In the military market, the sales cycle for the Company's
products usually entails a number of complicated steps and can take from one
year to five years. The sales cycle in the non- military government and
commercial markets is generally not as complex or time consuming, but still may
take as long as two years. Sales to the military and government markets are
greatly influenced by special budgetary and spending factors pertinent to these
organizations and are usually seasonal in nature.
CUSTOMERS
The Company sells its products, directly or indirectly, to the
U.S. and foreign military establishments, large aerospace and military
contractors supplying these establishments, government agencies regulating
environmental, geologic and forestry matters, certain state departments of
transportation, forest products companies, surveying and engineering concerns.
The principal customers of the Company are DoD contractors who
are subject to federal budgetary constraints.
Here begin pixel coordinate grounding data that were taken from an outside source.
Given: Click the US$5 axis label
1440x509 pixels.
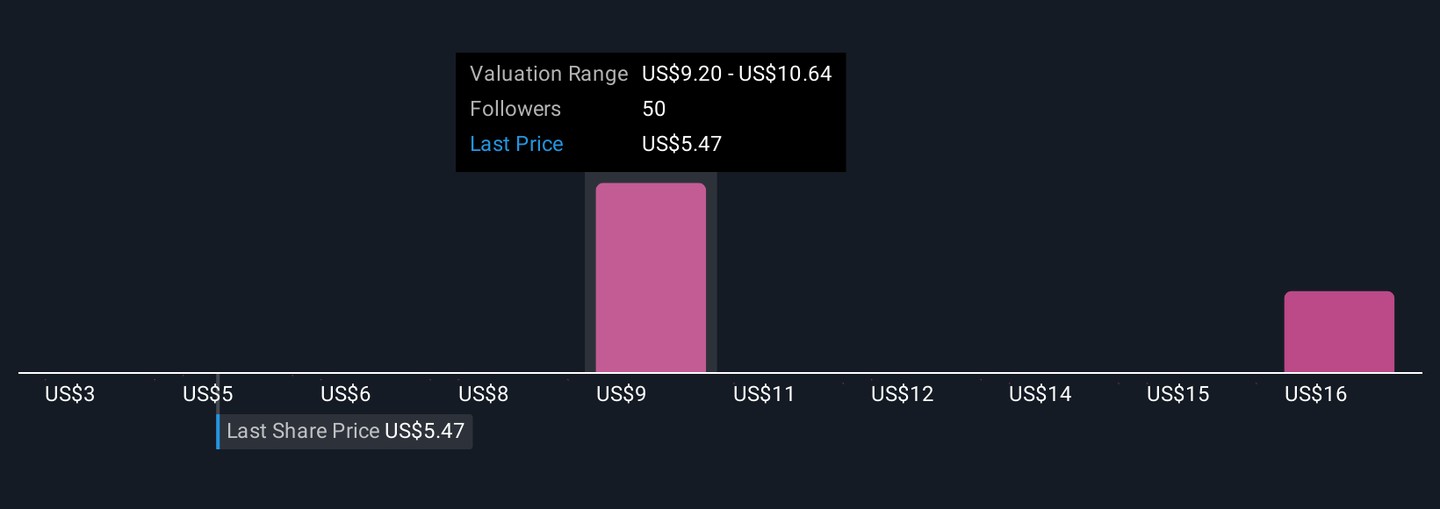Looking at the screenshot, I should [208, 394].
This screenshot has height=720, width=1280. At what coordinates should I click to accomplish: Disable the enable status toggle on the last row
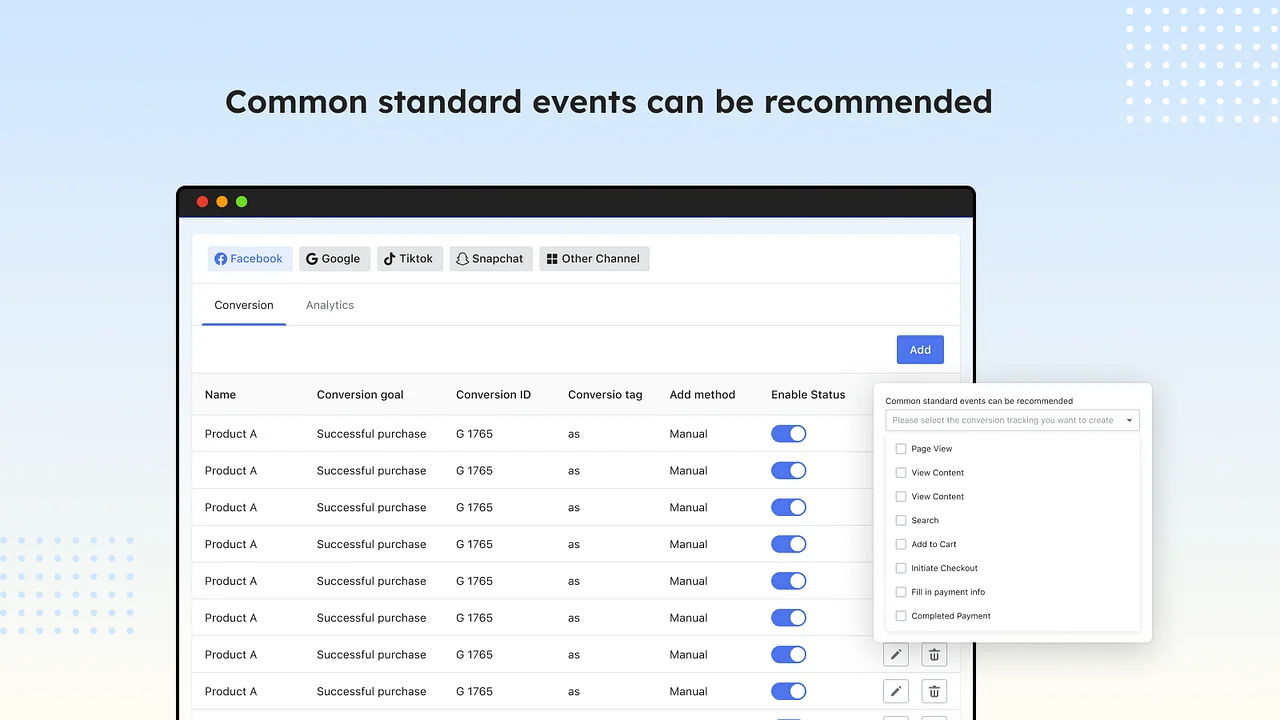(x=788, y=691)
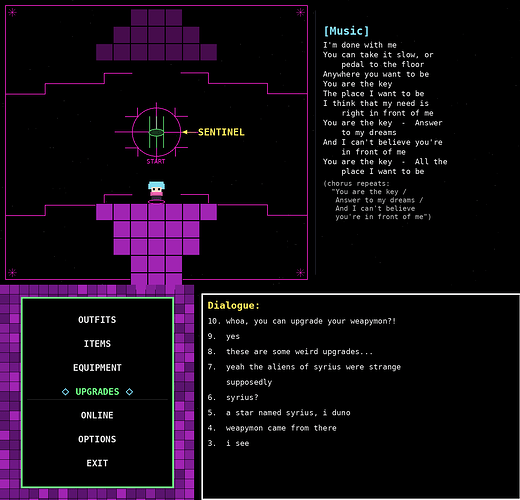Click the top-left star ornament of map frame
520x500 pixels.
click(12, 13)
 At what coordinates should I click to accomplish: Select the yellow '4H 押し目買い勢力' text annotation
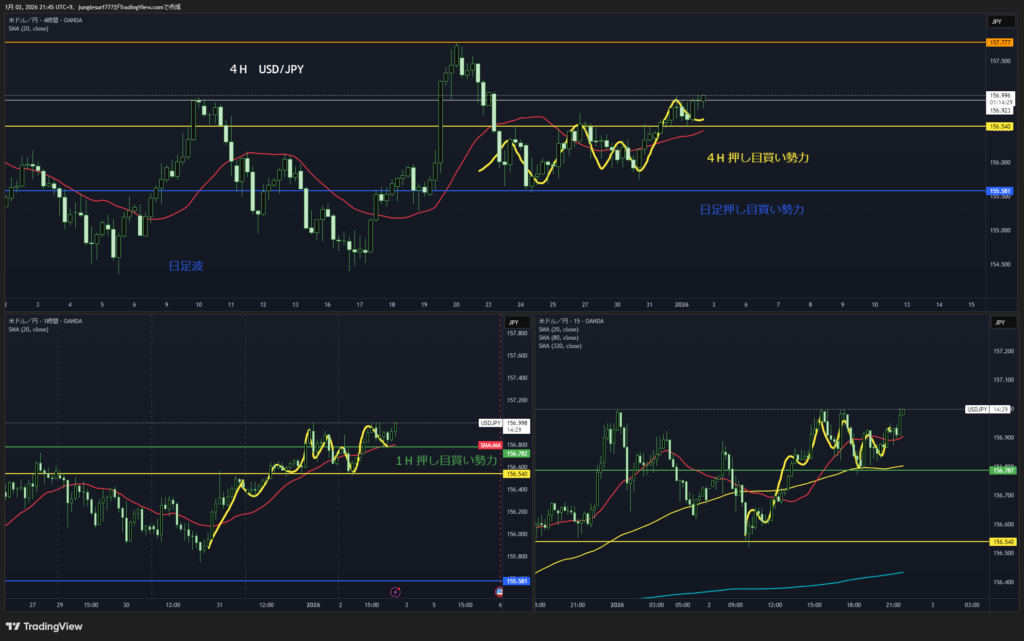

For the fiscal years ended
September 30, 1996 and September 30, 1995, Raytheon's Missile Systems Division
accounted for 49% and 47% of the Company's total sales, respectively. For those
same periods, Lockheed Martin, STN Atlas Electronics and Texas Instruments
accounted for 21% and 25%, 15% and 13%, and 10% and 1%, respectively. The loss
of any of these customers could have a material adverse impact on PCS's
business.
In recent years, there have been a number of consolidations of
various prime contractors serving the defense industry. To date, the Company has
not been adversely affected by any such consolidations and the Company does not
anticipate that consolidations of contractors will negatively impact the
Company, although there can be no assurance of such.
COMPETITION
The Company competes in the rugged portable computer business
with a wide variety of computer manufacturers and repackagers, many of which are
larger, better known and have more resources in finance, technology,
manufacturing and marketing. PCS competes on the basis of customization
capabilities, price, performance, delivery and quality. In many situations, the
Company is the highest-priced bidder by a wide margin.
With respect to its hand-held business, the Company encounters
competition from Litton Data Systems, SAIC, Tadiran and Miltope in military
applications; Husky Computer Company in both military and non-military markets;
and CMT, Micro Palm and DAP in non-military applications. As far as its laptops
are concerned, PCS faces competition from SAIC, Miltope, Cyberchron and North
American Industries (CODAR) in the military and non-military areas. Certain
large manufacturers of commercial notebook computers such as Panasonic, Amrel
and IBM have introduced commercial notebooks that have been sealed and
ruggedized to some extent and are presently offering such products at prices
ranging from approximately one-third to one-half of the Company's more rugged
versions.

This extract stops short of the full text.